— Prompt —
Which lines of the data contain the string "badge"? Copy every one of them.

(Pixel coordinate grounding data)
◇ ◇ ◇ ◇ ◇ ◇ ◇
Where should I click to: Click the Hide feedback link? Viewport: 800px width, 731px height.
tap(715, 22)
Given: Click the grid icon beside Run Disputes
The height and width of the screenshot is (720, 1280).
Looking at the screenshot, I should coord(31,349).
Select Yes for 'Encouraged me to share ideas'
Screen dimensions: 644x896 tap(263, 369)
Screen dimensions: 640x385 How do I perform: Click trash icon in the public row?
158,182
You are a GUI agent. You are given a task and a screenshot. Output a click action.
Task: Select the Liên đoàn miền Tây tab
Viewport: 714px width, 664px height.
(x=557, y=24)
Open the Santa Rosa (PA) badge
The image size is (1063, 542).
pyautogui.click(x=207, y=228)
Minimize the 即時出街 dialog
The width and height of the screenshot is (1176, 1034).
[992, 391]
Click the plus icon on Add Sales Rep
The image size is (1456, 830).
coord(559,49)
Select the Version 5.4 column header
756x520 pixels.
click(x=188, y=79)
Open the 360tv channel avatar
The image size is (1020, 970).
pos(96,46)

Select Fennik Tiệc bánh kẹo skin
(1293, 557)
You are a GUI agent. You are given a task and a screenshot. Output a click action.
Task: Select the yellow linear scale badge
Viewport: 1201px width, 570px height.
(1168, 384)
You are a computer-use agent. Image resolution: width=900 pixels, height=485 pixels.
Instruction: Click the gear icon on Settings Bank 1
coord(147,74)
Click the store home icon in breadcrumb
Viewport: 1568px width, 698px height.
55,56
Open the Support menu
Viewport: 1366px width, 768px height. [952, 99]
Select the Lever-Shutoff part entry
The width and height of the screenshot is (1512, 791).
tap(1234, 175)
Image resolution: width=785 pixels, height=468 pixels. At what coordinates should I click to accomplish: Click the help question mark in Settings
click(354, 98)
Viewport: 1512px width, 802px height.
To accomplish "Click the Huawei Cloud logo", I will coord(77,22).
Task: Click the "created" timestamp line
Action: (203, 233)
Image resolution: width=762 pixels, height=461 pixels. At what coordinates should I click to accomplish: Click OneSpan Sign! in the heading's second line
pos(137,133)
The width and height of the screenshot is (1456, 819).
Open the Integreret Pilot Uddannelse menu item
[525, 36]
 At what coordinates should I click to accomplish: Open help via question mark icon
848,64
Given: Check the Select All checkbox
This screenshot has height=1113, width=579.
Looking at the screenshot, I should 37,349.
◇ ◇ ◇ ◇ ◇ ◇ ◇
— Written solution —
Open the Santa Rosa (PA) badge
Task: Select the yellow linear scale badge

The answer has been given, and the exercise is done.